The new superannuation regime is now in place involving the $1.6m cap on contributions and commuting into pension phase, along with reductions to annual contribution limits. This will continue to involve some compliance and planning headaches during completion of the June 2017 accounts and Tax Returns as many pension phase SMSFs need to commute amounts back into accumulation phase.

Of particular note for many is the way the new rules apply to borrowing arrangements (LRBAs), borrowings by the super fund do not offset the asset value and payments to the loan from a non-pension phase source can count towards the contribution cap. This may make borrowings in super less appealing for those closer to the caps. 

Contributing the proceeds from downsizing into super

A motivation to sell property is created by the new downsizing super incentive, allowing significant contributions into the super environment.

From 1 July 2018, a person aged 65 years or older will be able to make a contribution into superannuation of up to $300,000 from the proceeds of selling their main residence. This contribution will be outside the current non-concessional rules.

To be eligible, the individual must have owned their main residence for at least 10 years.

Most likely less motivating is the new First Home Super Saver Plan, allowing certain withdrawals from super and the new CGT incentive when investing in low-rent affordable housing.

CGT and Land Tax Changes for Foreign Residents

Non-residents with property in Australia have also been attacked with the new charge for vacant properties and also the removal of the main residence exemption from 1 July 2019 (and any properties purchased post budget).

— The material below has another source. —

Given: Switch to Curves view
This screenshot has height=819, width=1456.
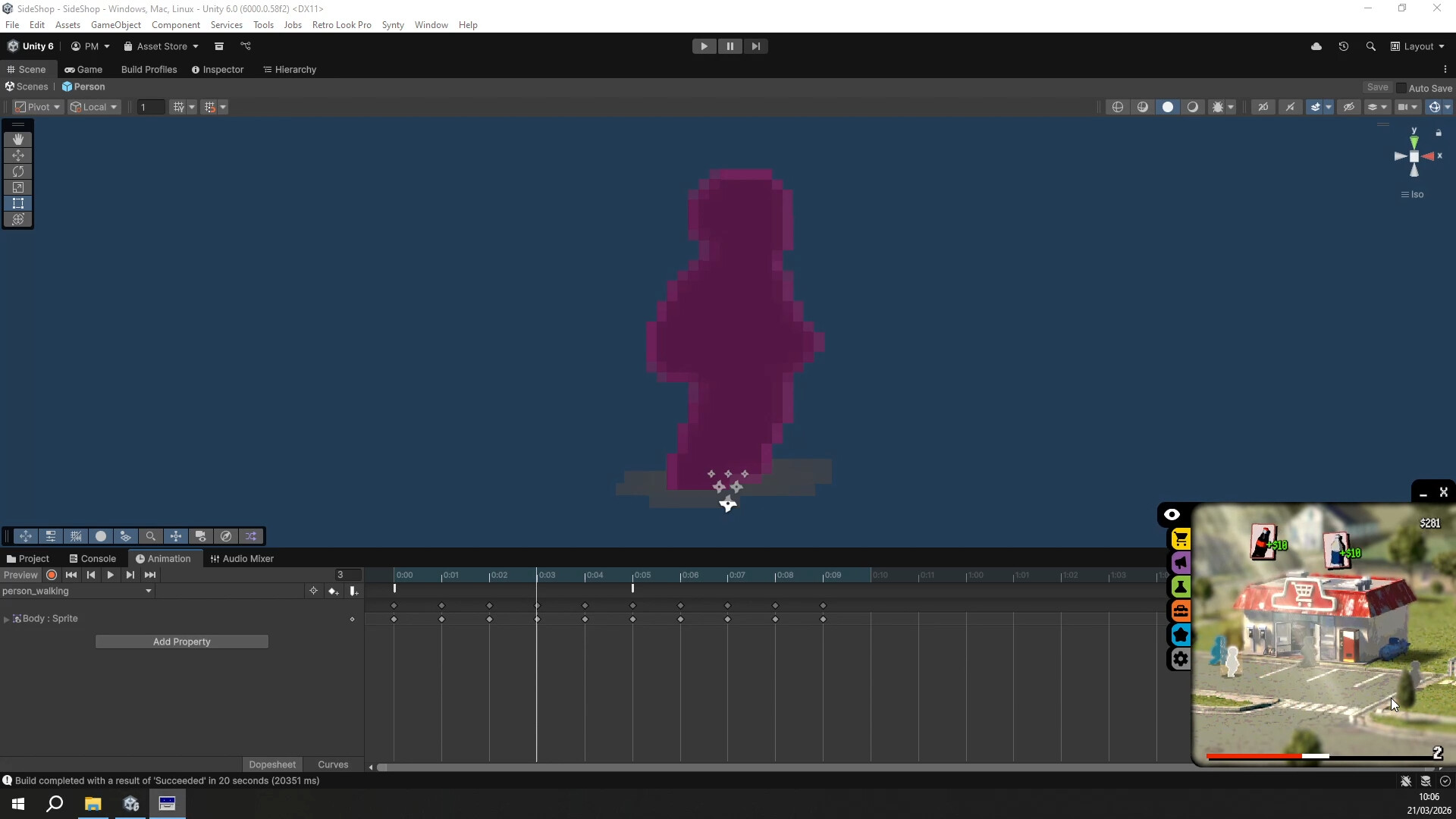Looking at the screenshot, I should point(333,764).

Following the lead of Victoria, NSW has also significantly increased the stamp duty and land tax surcharges on foreign persons, at least doubling the surcharges to 8% for stamp duty and 2% for land tax.  Complications can arise for companies and trusts where ownership exists overseas. In particular, trusts can be found to be a foreign person where a non-resident is a potential beneficiary. This has forced many to consider whether to amend the trust deed to remove certain beneficiaries.

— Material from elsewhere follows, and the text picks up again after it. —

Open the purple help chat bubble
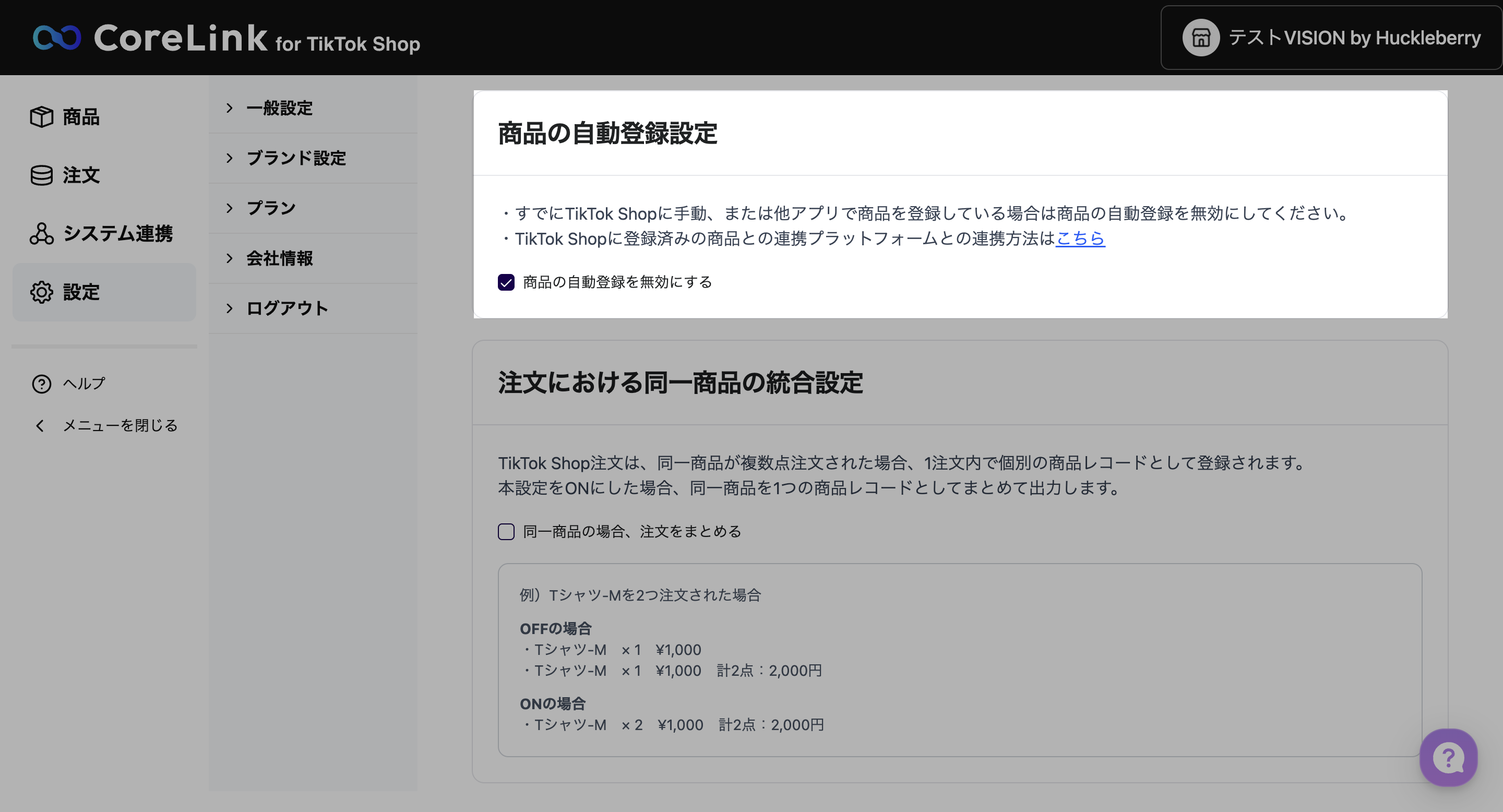Screen dimensions: 1503x812 1448,757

CGT Withholding Clearance Certificates

All Australian resident vendors are now likely to need clearance certificates from the ATO to certify residency when selling a property. The foreign resident capital gain withholding regime now applies to properties worth $750,000 or more (it was previously $2m). The rate of withholding has also increased from 10% to 12.5%.

Don’t forget that the obligation rests with the purchaser to withhold the tax a remit the funds to the ATO at the time of settlement where no clearance certificate has been provided.

First Home Buyers

NSW has revamped stamp duty exemption for first home buyers of properties worth up to $800,000, with a zero stamp duty rate up to $650,000 (vacant land thresholds are between $350,000 and $450,000).

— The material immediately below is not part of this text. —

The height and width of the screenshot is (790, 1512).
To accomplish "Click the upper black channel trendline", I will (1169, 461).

First home buyers lose access to the $10,000 grant for properties worth over $600,000 (or owner builder up to a total value of $750,000).

Proposal to change superannuation guarantee rules

The government has proposed to change the superannuation guarantee rules so that compulsory super is payable on salary sacrificed amounts. Currently if you sacrifice into super, unless the employment contract stipulates otherwise, employees may lose a portion of the super guarantee amount. The proposed changes seem fair enough and perhaps overdue. These changes should be kept in mind when reviewing any new contracts with employers.

Single Touch Payroll is coming

Employers with 20 or more staff will be required to commence using the new automated reporting system from 1 July 2018. The remaining employers will need to start using the system from 1 July 2019. If affected, employees will then be able to access their payroll and super contribution information from their MyGov account. This will include payment summaries.

For those remaining taxpayers who have not yet registered with MyGov, it will be an additional reason to do so. Keep in mind registration with MyGov can impact on where ATO notices are sent, so your tax agent may inadvertently cease to be the initial recipient of correspondences. Contact your tax adviser if you are unsure.